Großbritannien richtet Song Contest 2023 aus
Der Song Contest 2023 wird in Großbritannien stattfinden. Das teilten die European Broadcasting Union (EBU), die britische Regierung und die BBC mit. Schon unmittelbar nach dem Sieg der Ukraine beim Song Contest 2022 in Turin war klar, dass eine Austragung im Siegerland aufgrund des Krieges kaum möglich sein werde.
„Die Sicherheit und Garantie, die ein Fernsehsender bieten muss, um den Eurovision Song Contest nach den Regeln des ESC auszurichten, zu organisieren und zu produzieren, kann UA:PBC nicht gewährleisten“, hieß es dazu auf Twitter über den ukrainischen Fernsehsender. „Die EBU möchte sich bei UA:PBC für die offenherzige Kooperation und das Engagement bei der Suche nach Szenarien in den vergangenen Wochen seit dem Sieg des Kalush Orchestras am 14. Mai in Turin bedanken“, hieß es weiter: „Wir teilen ihre Trauer und Enttäuschung, dass der Contest im kommenden Jahr nicht in der Ukraine stattfinden kann.“
Britisches Comeback
Diskussionen mit der BBC über eine mögliche Ausrichtung des Wettbewerbs im Vereinigten Königreich wurden bereits vor einigen Wochen eingeleitet.
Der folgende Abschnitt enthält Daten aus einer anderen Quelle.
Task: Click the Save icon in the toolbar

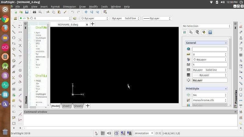Action: click(27, 12)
Schon während des Song Contest war spekuliert worden, dass das bestplatzierte Land der „Big Five“, der größten EBU-Einzahler, die auch direkt im Finale starten dürfen, für die Ukraine einspringen könnte.
Und das war in Turin eben Großbritannien: Sänger Sam Ryder schaffte mit „Space Man“ den zweiten Platz und beendete damit eine lange Durststrecke seines Landes beim Song Contest. Er fachte damit auch fast wieder eine kleine Song-Contest-Euphorie in seinem Land an: Auch bei den Jubiläumsfeiern von Queen Elizabeth II. lieferte er einen umjubelten Auftritt ab.
Verzicht selten
Beim Song Contest ist es Tradition, dass das Land des Gewinners in der Regel im nächsten Jahr den Wettbewerb ausrichtet. Das ist aber keine Zwangsverpflichtung. Vereinzelt haben schon in der Vergangenheit Sieger – etwa wegen der hohen Kosten des Spektakels – auf ihr Anrecht verzichtet und den Wettstreit an andere Teilnehmer weitergereicht.
So sprang die britische BBC bereits im Jahr 1974 einmal ein. Damals hatte Vorjahressieger Luxemburg verzichtet, weil dort schon 1973 ein Grand Prix stattgefunden hatte. Das Fest von 1974 in Brighton ging mit dem Auftritt von Abba mit „Waterloo“ dann in die Popgeschichte ein. Es gibt sogar ein Teilnehmerland, das den Regeln zufolge niemals den Bewerb austragen darf, auch wenn es gewinnt: Ddas ist Dauergast Australien. Sollte „Down Under“ je gewinnen, wird automatisch ein anderes Land ausgewählt.